→ **Supplied material**:

■ ■ ■

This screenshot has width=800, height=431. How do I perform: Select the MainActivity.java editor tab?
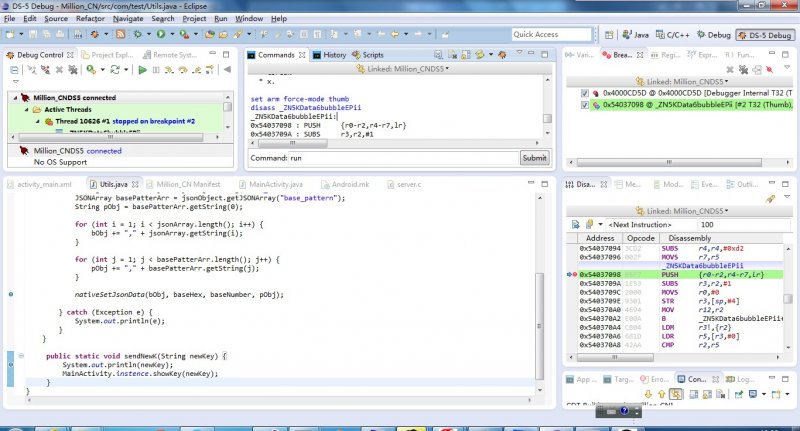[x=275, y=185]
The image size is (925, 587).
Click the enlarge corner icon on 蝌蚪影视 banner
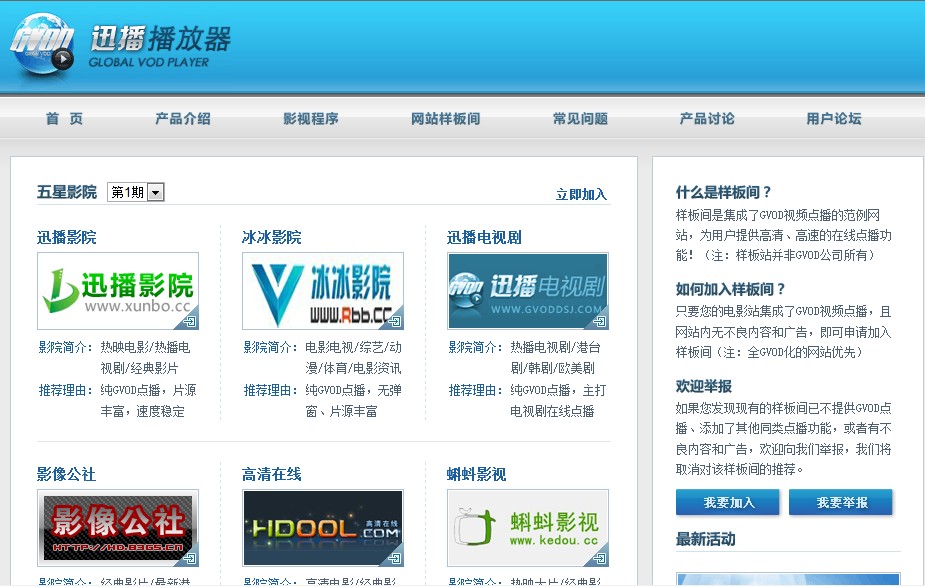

■ ■ ■

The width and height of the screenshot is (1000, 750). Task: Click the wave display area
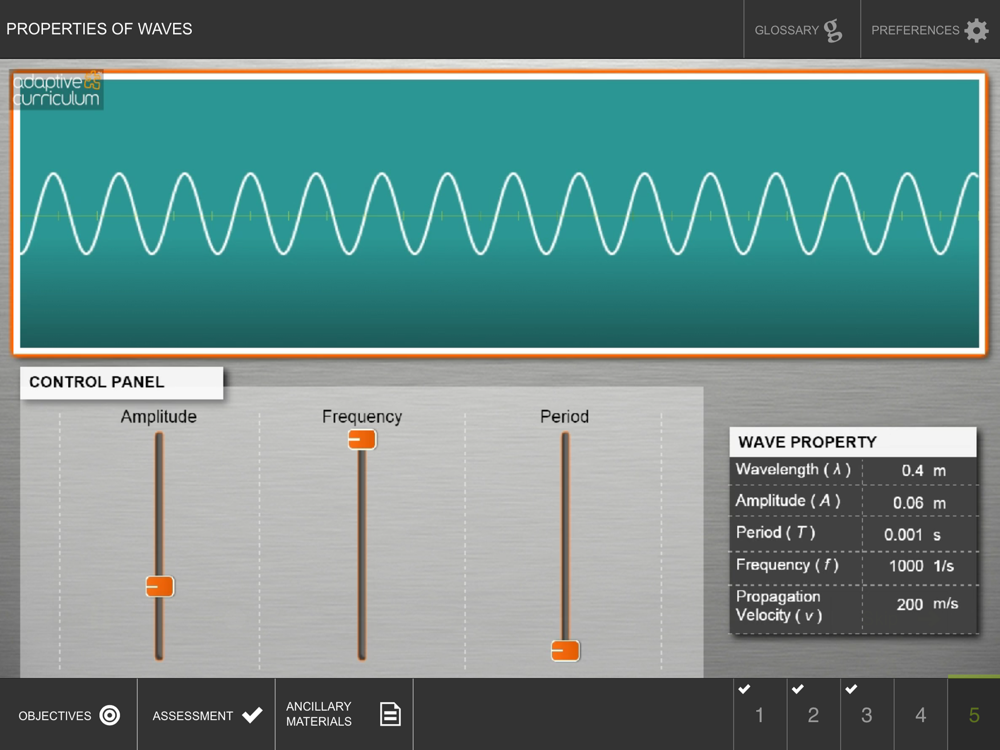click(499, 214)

■ ■ ■

Retype the entries between the lines holding "This screenshot has" and "Click the enlarge corner icon on 蝌蚪影视 banner", inclusive, keeping every character as it stands. Leave the pictures out of your answer.

→ **Output for this task**:
This screenshot has width=800, height=431. How do I perform: Select the MainActivity.java editor tab?
[x=275, y=185]
The image size is (925, 587).
Click the enlarge corner icon on 蝌蚪影视 banner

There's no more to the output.